安達 本当によくやってくださいました。台詞が多くて、これだけがっつりお芝居もあり、アクションまであるという役どころに、真剣に取り組んでいただいて。最初の本読みの段階で台本を最後まで覚えていらっしゃって、もう役のイメージが完璧に出来上がってるんですね。お若い頃、派手なアクションでかっこいい役をたくさんやられてきたので、いざカメラの前に立つとむちゃくちゃ型が決まるんです。さすがやな~と感激しつつも、どこまでやっていいんだろうかと、最初のうちは探り探り。でも、ご本人も「どんどん来いよ」みたいな感じで、楽しんでやってくださっていたので「じゃあ、釣りますね」ということで(笑)、ワイヤーアクションまでやっていただいたという。

櫻井 太郎が弟子入りする名探偵・白井三郎をどういう人物にするのかについては、いちばんの課題でした。最初は「もう少し現役感のある50代ぐらいの人がいいのか」という案もあったんですが、脚本の坪田さんと「太郎のようにムシャクシャした、誰にも心を開かない青年が、既得権益を持った50代の大人にそう簡単に心を許さないですよね」という話になって。ぐっと設定年齢を上げました。

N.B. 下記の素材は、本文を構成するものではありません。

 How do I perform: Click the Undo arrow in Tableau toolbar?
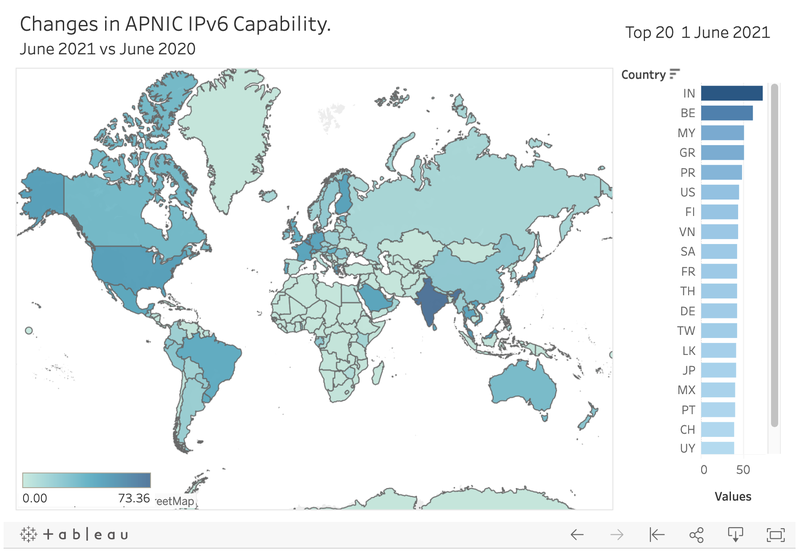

 さらに、年の功による慈愛と、人間としての奥行きを持って太郎を受け止めてくれるチャーミングな老紳士……となるとこれはもう、草刈さんしかいないだろうと。オファーの時点で「こんなに台詞が多いです」とか、「派手なアクションやります」とか、一切言わなかったので、いざ蓋を開けてみたらさぞ驚かれたことでしょうね(笑)。それでも草刈さんは撮影中、僕らのオファーに対してすべて誠実に返してくださり、プロとして闘っていただいた日々だったなと、感謝の言葉が尽きません。

平井太郎という人が何を掴めば、「江戸川乱歩」になれるのか

──主人公・太郎の「厭世的なのに純粋」「達観しているようで青臭い」というアンビバレントな「人間臭さ」がとても魅力的で、なおかつ、この作品自体も「相反する2つのもの」がテーマであるように感じました。

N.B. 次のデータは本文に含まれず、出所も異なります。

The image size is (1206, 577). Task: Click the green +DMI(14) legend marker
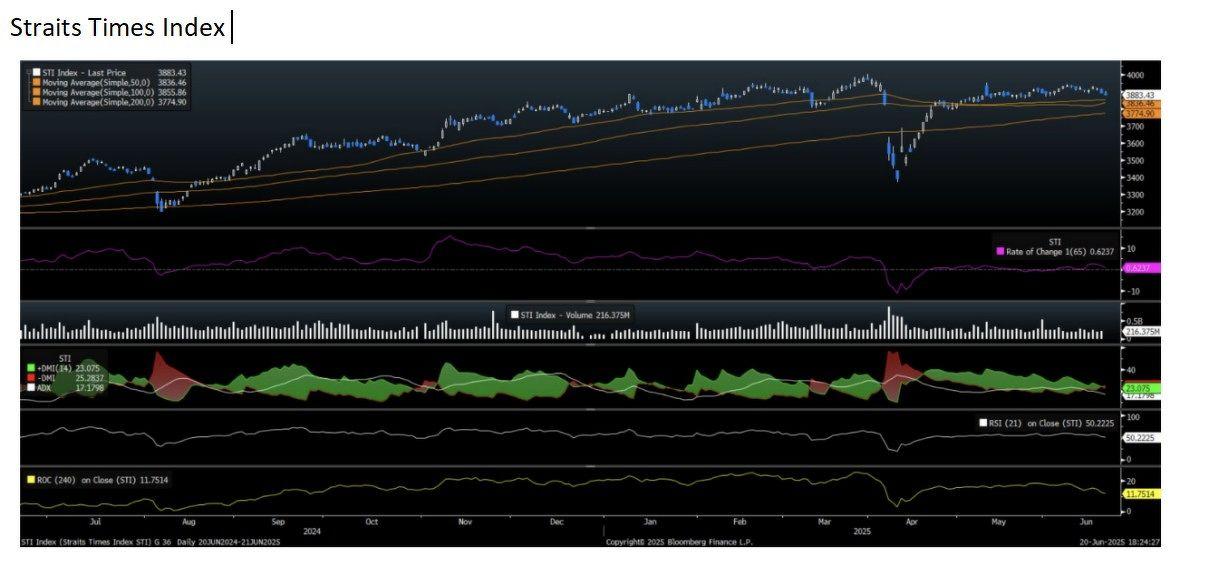(31, 368)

安達 「うつし世はゆめ 夜の夢こそまこと」という乱歩さんの言葉があるんですけど、そういった部分を大事にしています。「夢」と「真実」をキーワードに、坪田さんが台詞を書いてくださっているので、そこを手がかりに映像化していくという作業でした。このドラマの構造自体が「大嘘」というか、「大フィクション」のうえで成り立ちながら、実は乱歩さん、こんなことをやっていたかもしれない、こんな経験があったからこそ「明智小五郎」というキャラクターが生まれたのではないか、と思えてくる。「夢」と「真実」がせめぎ合っているのが江戸川乱歩という人、そして乱歩作品の魅力だと思っているので、それがこのドラマでも表現できていたら嬉しいです。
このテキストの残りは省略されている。